__Activity__
Copy every entry exactly.

__Data for review__

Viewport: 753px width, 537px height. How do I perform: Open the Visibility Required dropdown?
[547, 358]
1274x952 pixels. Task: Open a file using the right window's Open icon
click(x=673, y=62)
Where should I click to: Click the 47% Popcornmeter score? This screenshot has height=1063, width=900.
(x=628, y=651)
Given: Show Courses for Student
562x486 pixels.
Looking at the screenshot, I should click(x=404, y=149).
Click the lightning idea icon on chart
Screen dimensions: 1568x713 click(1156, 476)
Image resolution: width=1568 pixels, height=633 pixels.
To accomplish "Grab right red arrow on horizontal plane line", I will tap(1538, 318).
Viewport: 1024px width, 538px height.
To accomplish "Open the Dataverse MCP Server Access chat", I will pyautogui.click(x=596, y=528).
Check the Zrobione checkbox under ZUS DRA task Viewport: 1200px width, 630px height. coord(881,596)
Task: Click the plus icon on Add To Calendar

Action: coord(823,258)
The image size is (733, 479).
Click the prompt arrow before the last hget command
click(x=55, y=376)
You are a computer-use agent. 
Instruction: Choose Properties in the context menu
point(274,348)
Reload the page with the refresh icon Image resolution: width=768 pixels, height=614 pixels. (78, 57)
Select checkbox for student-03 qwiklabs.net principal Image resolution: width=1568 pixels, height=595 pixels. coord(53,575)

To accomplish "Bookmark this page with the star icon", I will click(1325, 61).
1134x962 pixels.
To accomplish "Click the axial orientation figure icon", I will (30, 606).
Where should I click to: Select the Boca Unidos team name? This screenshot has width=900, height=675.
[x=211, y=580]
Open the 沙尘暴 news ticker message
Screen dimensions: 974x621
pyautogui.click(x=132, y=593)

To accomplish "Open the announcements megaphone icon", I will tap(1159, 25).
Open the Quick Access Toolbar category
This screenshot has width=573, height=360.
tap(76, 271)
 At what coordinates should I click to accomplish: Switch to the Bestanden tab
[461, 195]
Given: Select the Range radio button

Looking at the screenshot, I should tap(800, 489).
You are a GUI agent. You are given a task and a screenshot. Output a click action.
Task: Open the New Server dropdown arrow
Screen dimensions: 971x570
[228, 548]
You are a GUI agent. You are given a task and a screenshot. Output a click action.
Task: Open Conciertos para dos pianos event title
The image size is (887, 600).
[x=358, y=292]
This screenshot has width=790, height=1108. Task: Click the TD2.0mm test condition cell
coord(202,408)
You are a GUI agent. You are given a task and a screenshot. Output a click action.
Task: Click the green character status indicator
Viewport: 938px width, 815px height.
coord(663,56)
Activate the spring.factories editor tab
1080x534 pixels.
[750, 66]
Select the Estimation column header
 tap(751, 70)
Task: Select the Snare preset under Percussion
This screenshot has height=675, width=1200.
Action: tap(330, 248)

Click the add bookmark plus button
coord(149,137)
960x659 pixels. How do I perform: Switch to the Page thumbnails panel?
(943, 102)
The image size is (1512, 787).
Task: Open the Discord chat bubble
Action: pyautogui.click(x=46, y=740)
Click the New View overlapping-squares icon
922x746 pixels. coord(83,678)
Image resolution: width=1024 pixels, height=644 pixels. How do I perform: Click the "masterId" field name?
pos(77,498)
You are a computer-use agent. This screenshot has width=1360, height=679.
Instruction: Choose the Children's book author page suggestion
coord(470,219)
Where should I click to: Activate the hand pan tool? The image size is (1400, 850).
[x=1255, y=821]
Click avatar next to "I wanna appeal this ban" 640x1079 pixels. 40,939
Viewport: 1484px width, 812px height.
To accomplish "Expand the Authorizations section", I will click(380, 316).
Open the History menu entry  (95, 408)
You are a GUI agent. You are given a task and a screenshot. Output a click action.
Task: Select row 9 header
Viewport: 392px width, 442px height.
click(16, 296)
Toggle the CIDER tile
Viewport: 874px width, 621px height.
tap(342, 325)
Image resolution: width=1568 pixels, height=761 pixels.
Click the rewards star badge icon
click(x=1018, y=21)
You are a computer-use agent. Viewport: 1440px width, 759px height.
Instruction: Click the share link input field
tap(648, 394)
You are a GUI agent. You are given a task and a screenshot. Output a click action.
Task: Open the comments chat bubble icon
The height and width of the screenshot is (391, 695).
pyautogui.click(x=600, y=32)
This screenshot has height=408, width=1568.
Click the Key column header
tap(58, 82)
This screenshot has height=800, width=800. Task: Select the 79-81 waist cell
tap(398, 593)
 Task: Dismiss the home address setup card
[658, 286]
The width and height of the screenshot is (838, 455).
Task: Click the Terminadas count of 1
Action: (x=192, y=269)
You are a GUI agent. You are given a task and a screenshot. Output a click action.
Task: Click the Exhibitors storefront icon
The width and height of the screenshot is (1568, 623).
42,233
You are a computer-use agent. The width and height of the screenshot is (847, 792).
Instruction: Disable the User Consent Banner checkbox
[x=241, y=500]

__Answer to this exercise__
Viewport: 753px width, 537px height. How do I perform: Open the Visibility Required dropdown?
[547, 358]
1274x952 pixels. Task: Open a file using the right window's Open icon
click(x=673, y=62)
Where should I click to: Click the 47% Popcornmeter score? This screenshot has height=1063, width=900.
(x=628, y=651)
Given: Show Courses for Student
562x486 pixels.
Looking at the screenshot, I should click(x=404, y=149).
Click the lightning idea icon on chart
Screen dimensions: 1568x713 click(1156, 476)
Image resolution: width=1568 pixels, height=633 pixels.
To accomplish "Grab right red arrow on horizontal plane line", I will tap(1538, 318).
Viewport: 1024px width, 538px height.
To accomplish "Open the Dataverse MCP Server Access chat", I will pyautogui.click(x=596, y=528).
Check the Zrobione checkbox under ZUS DRA task Viewport: 1200px width, 630px height. coord(881,596)
Task: Click the plus icon on Add To Calendar

Action: coord(823,258)
The image size is (733, 479).
Click the prompt arrow before the last hget command
click(x=55, y=376)
You are a computer-use agent. 
Instruction: Choose Properties in the context menu
point(274,348)
Reload the page with the refresh icon Image resolution: width=768 pixels, height=614 pixels. (78, 57)
Select checkbox for student-03 qwiklabs.net principal Image resolution: width=1568 pixels, height=595 pixels. coord(53,575)

To accomplish "Bookmark this page with the star icon", I will click(1325, 61).
1134x962 pixels.
To accomplish "Click the axial orientation figure icon", I will (30, 606).
Where should I click to: Select the Boca Unidos team name? This screenshot has width=900, height=675.
[x=211, y=580]
Open the 沙尘暴 news ticker message
Screen dimensions: 974x621
pyautogui.click(x=132, y=593)

To accomplish "Open the announcements megaphone icon", I will tap(1159, 25).
Open the Quick Access Toolbar category
This screenshot has width=573, height=360.
tap(76, 271)
 At what coordinates should I click to accomplish: Switch to the Bestanden tab
[461, 195]
Given: Select the Range radio button

Looking at the screenshot, I should tap(800, 489).
You are a GUI agent. You are given a task and a screenshot. Output a click action.
Task: Open the New Server dropdown arrow
Screen dimensions: 971x570
[228, 548]
You are a GUI agent. You are given a task and a screenshot. Output a click action.
Task: Open Conciertos para dos pianos event title
The image size is (887, 600).
[x=358, y=292]
This screenshot has width=790, height=1108. Task: Click the TD2.0mm test condition cell
coord(202,408)
You are a GUI agent. You are given a task and a screenshot. Output a click action.
Task: Click the green character status indicator
Viewport: 938px width, 815px height.
coord(663,56)
Activate the spring.factories editor tab
1080x534 pixels.
[750, 66]
Select the Estimation column header
 tap(751, 70)
Task: Select the Snare preset under Percussion
This screenshot has height=675, width=1200.
Action: tap(330, 248)

Click the add bookmark plus button
coord(149,137)
960x659 pixels. How do I perform: Switch to the Page thumbnails panel?
(943, 102)
The image size is (1512, 787).
Task: Open the Discord chat bubble
Action: pyautogui.click(x=46, y=740)
Click the New View overlapping-squares icon
922x746 pixels. coord(83,678)
Image resolution: width=1024 pixels, height=644 pixels. How do I perform: Click the "masterId" field name?
pos(77,498)
You are a computer-use agent. This screenshot has width=1360, height=679.
Instruction: Choose the Children's book author page suggestion
coord(470,219)
Where should I click to: Activate the hand pan tool? The image size is (1400, 850).
[x=1255, y=821]
Click avatar next to "I wanna appeal this ban" 640x1079 pixels. 40,939
Viewport: 1484px width, 812px height.
To accomplish "Expand the Authorizations section", I will click(380, 316).
Open the History menu entry  (95, 408)
You are a GUI agent. You are given a task and a screenshot. Output a click action.
Task: Select row 9 header
Viewport: 392px width, 442px height.
click(16, 296)
Toggle the CIDER tile
Viewport: 874px width, 621px height.
tap(342, 325)
Image resolution: width=1568 pixels, height=761 pixels.
Click the rewards star badge icon
click(x=1018, y=21)
You are a computer-use agent. Viewport: 1440px width, 759px height.
Instruction: Click the share link input field
tap(648, 394)
You are a GUI agent. You are given a task and a screenshot. Output a click action.
Task: Open the comments chat bubble icon
The height and width of the screenshot is (391, 695).
pyautogui.click(x=600, y=32)
This screenshot has height=408, width=1568.
Click the Key column header
tap(58, 82)
This screenshot has height=800, width=800. Task: Select the 79-81 waist cell
tap(398, 593)
 Task: Dismiss the home address setup card
[658, 286]
The width and height of the screenshot is (838, 455).
Task: Click the Terminadas count of 1
Action: (x=192, y=269)
You are a GUI agent. You are given a task and a screenshot. Output a click action.
Task: Click the Exhibitors storefront icon
The width and height of the screenshot is (1568, 623).
42,233
You are a computer-use agent. The width and height of the screenshot is (847, 792).
Instruction: Disable the User Consent Banner checkbox
[x=241, y=500]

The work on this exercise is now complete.